Let’s actually be honest: here’s the workable solution -built into the language- to the problem you’re describing and you’re waving it away to justify whatever hack it is we’re about to be presented with.
> Besides the practical advantages of not having to modify .tf files every time someone needs a new bucket, this approach also completely detaches the concept of a desired state with the concept of an actual state.
Yeah, who wanted their infrastructure in version control anyway.
But seriously, if you want a new bucket without _all the hassle_ of using Terraform, just use the CDK or maybe even a CLI one-liner ?
The built-in way to do almost exactly, afaict, what's presented here is workspaces.
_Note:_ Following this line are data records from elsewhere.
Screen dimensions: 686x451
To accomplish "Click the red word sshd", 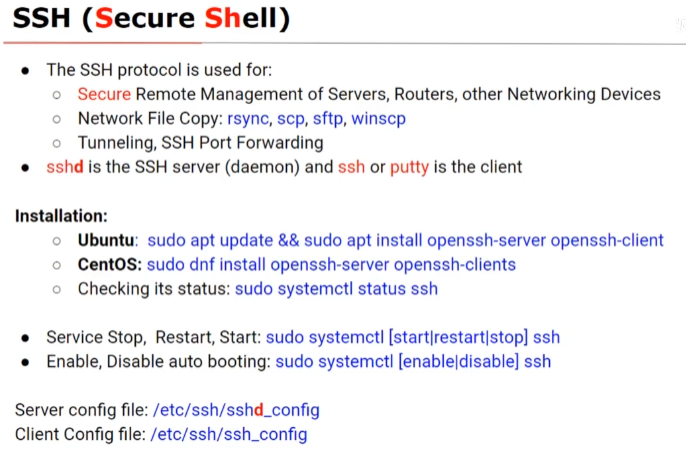I will 65,167.

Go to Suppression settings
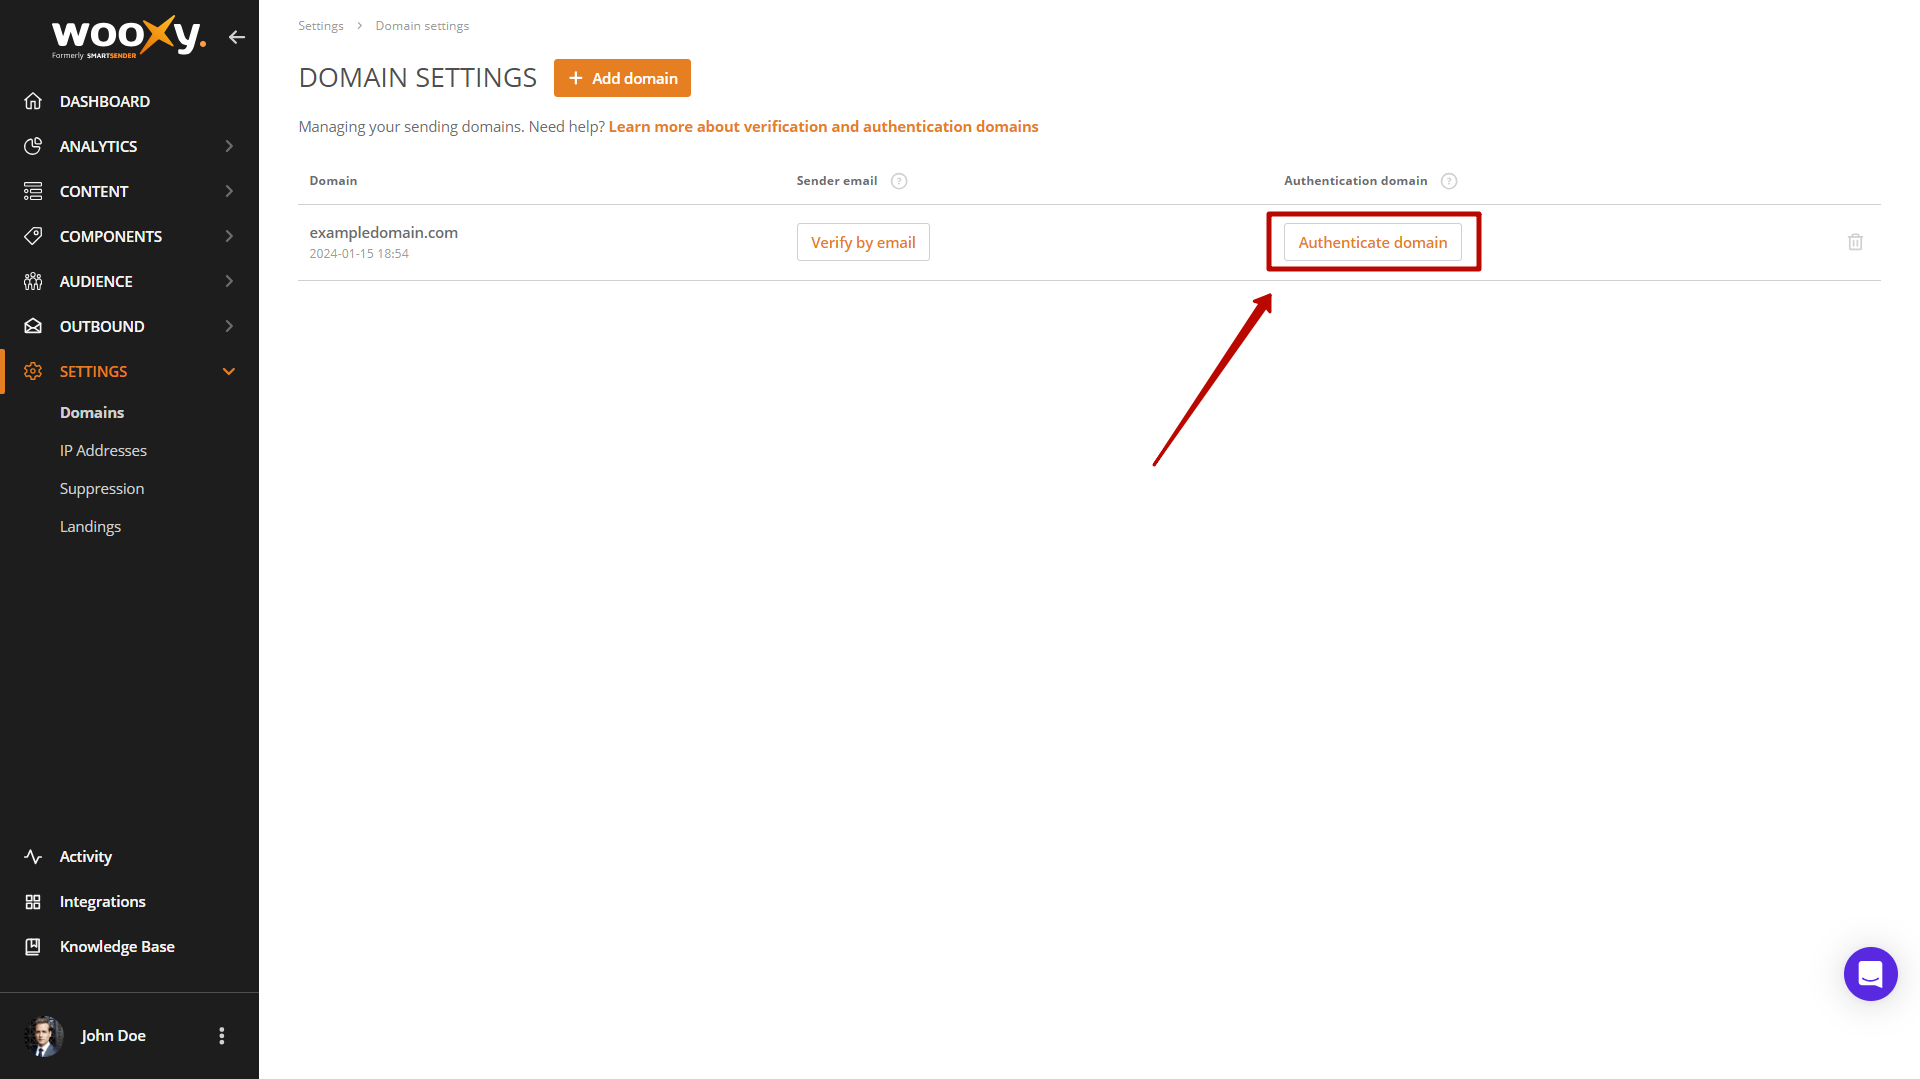tap(102, 488)
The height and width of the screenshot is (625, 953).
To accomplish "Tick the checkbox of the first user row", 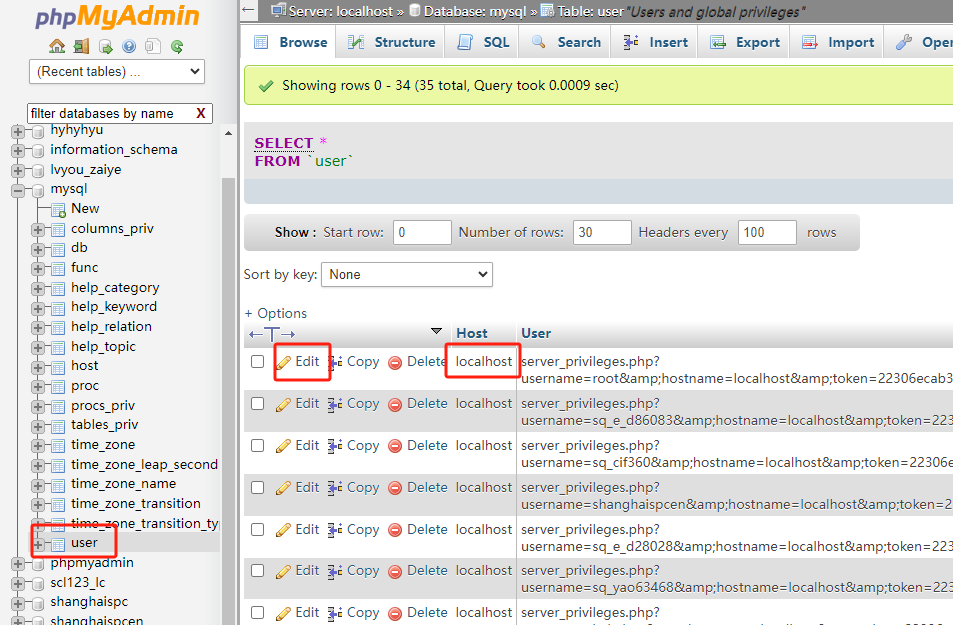I will (x=258, y=362).
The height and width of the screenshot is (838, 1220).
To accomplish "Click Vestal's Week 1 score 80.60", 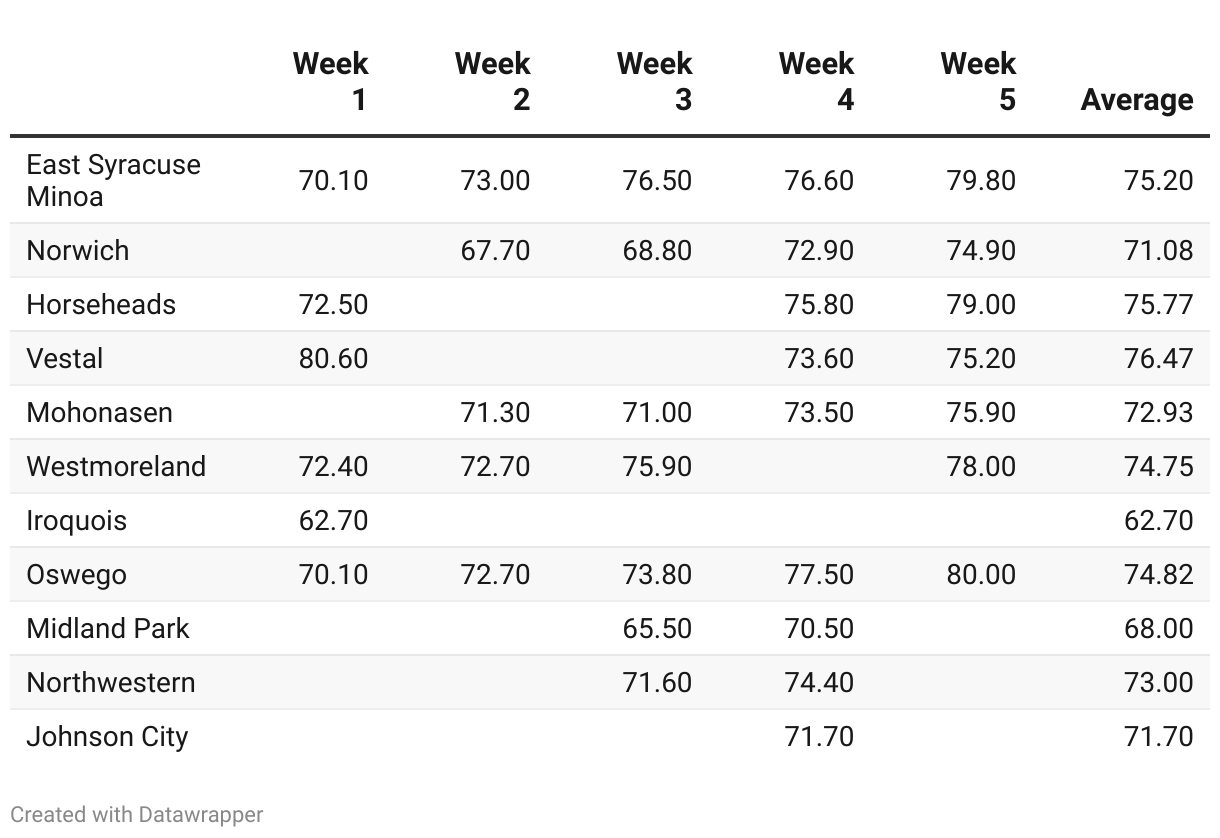I will [333, 358].
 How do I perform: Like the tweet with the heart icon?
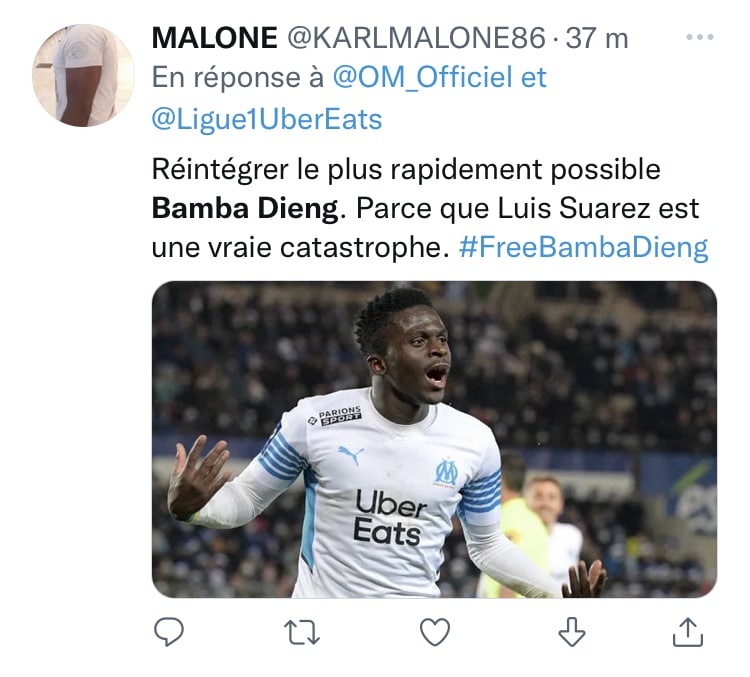click(435, 632)
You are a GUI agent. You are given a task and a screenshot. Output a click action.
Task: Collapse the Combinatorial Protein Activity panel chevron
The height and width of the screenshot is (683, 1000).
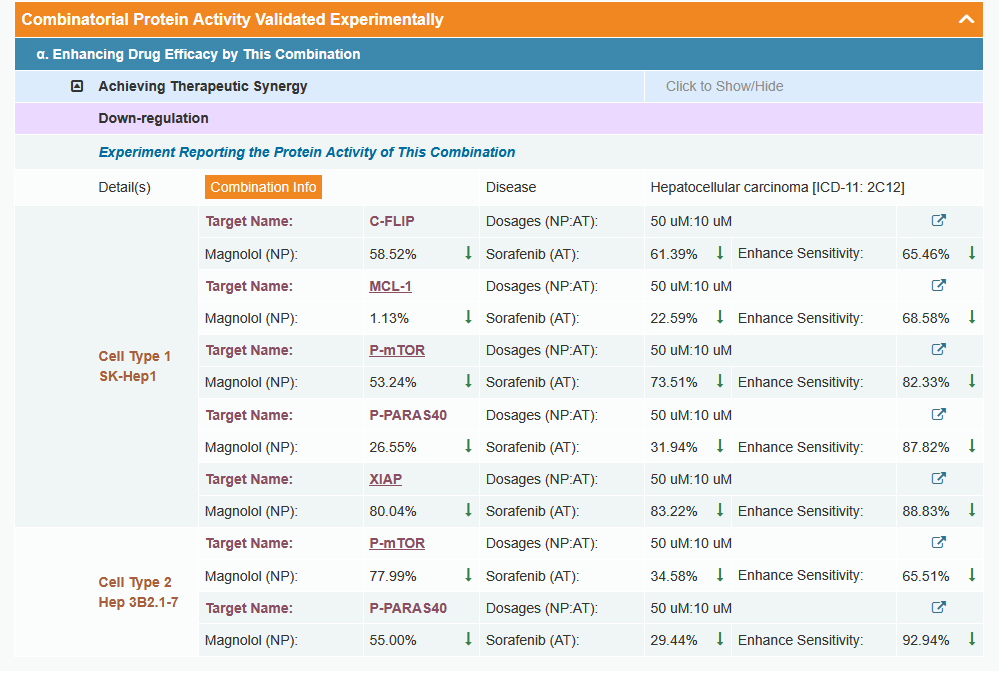pos(965,19)
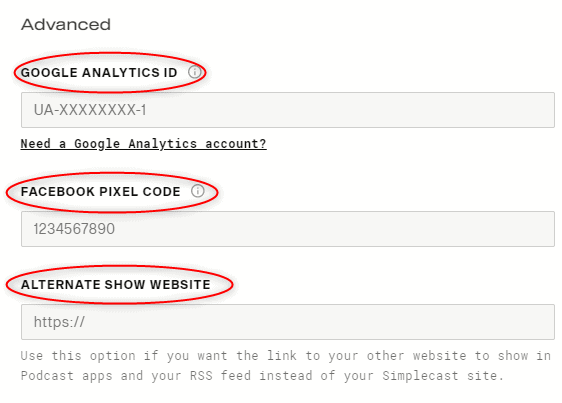The image size is (562, 403).
Task: Click the info icon beside Google Analytics ID
Action: [195, 72]
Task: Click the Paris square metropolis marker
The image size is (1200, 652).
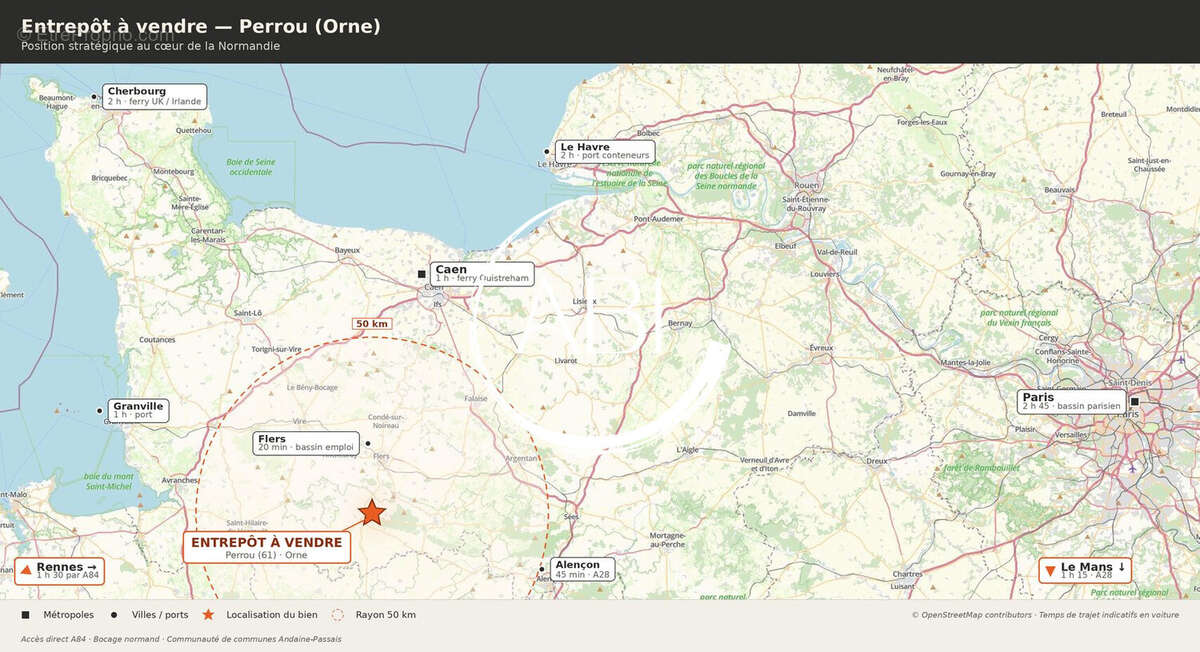Action: (x=1135, y=402)
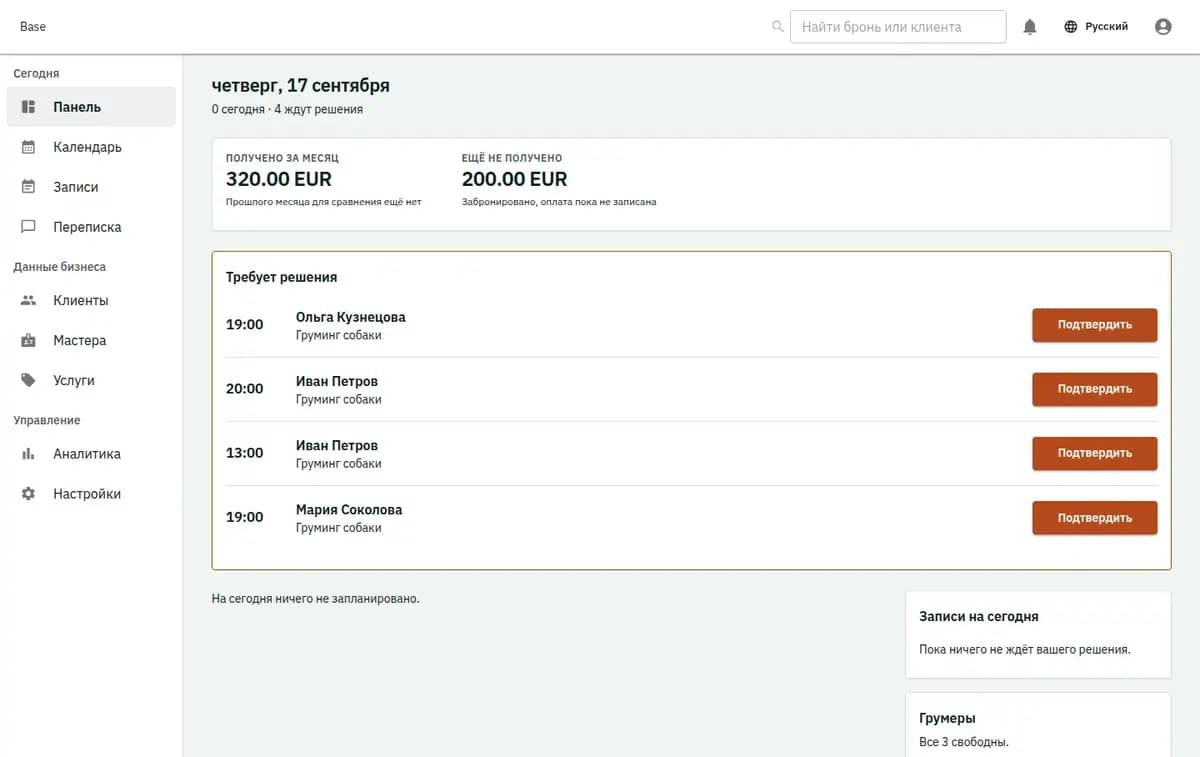The height and width of the screenshot is (757, 1200).
Task: Click the Клиенты people icon
Action: 29,300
Config once, multiple states for multiple environments. (Shared config via outputs from remote state in another project/stack, it is conceptually separate after all.)
Tools like Atlantis understand workspaces and can apply changes across multiple environments as part of automated infrastructure management.
Last time I had to edit terraform state 1) it didn't work (trying to downgrade to an older version of the state file after a newer version of terraform modified it) and 2) was more work than recreating the environment from scratch.
The overwhelming majority of uses for state surgery are break glass hacks for other issues, the fact people had to resort to it so frequently was a bug and something we were working hard to fix. The one you called out was (hopefully) addressed by having a stable schema, or at least one that could be read by newer and older versions in a consistent way, since (irrc) v0.14. Config-driven moves (`moved` statements in HCL) was a big one, especially for refactoring into or between modules. The recent import functionality is another in that long line. Some of the historical version upgrade specific issues we had to retrospectively address so they were more akin to guided workflows than core changes, and so they only existed in Terraform Cloud (though not paid-for features last I knew).
I'm sure we didn't get every single use case solved. But I'd recommend to everyone that if they find themselves reaching for a state command to double check there isn't now a better way. If there isn't a better way, it's worth making sure someone on the Terraform team is aware of that fact.
Let’s actually be honest: here’s the workable solution -built into the language- to the problem you’re describing and you’re waving it away to justify whatever hack it is we’re about to be presented with.